Member of the Mississippi State Senate from the 25th district
- In office January 1916 – January 1920

Personal details
- Born: August 12, 1873 Fulton, Mississippi
- Died: December 22, 1947 (aged 74) Columbus, Mississippi
- Party: Democratic

= William P. Stribling =

American lawyer

William Pleasant Stribling (August 12, 1873 - December 22, 1947) was an American lawyer and Democratic politician. He was a member of the Mississippi State Senate from 1916 to 1920.

== Biography ==
William Pleasant Stribling was born on August 12, 1873, in Fulton, Mississippi. He was the son of Shelton Randolph Stribling and his wife, Mary Jane (Cates) Stribling. Stribling attended the public schools in Fulton. He decided to practice law and took the law course at the University of Mississippi. He then attended the Cumberland School of Law, graduating in 1896. After graduation, he was admitted to the bar and began practicing in Tupelo, Mississippi. He then went to practice law in Muskogee, Indian Territory (now Oklahoma) and Marlin, Texas, for a year.
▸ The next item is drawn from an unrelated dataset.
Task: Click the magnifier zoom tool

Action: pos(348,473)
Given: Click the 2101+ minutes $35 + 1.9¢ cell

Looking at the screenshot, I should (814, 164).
In 1904, he moved to Columbus, Mississippi, and continued practicing law there. In 1915, he was elected to represent the 25th District as a Democrat in the Mississippi State Senate for the 1916–1920 term. In 1920, he was a candidate to represent one of Mississippi's districts in the U. S. House of Representatives. Stribling died on December 22, 1947, at his home in Columbus, Mississippi.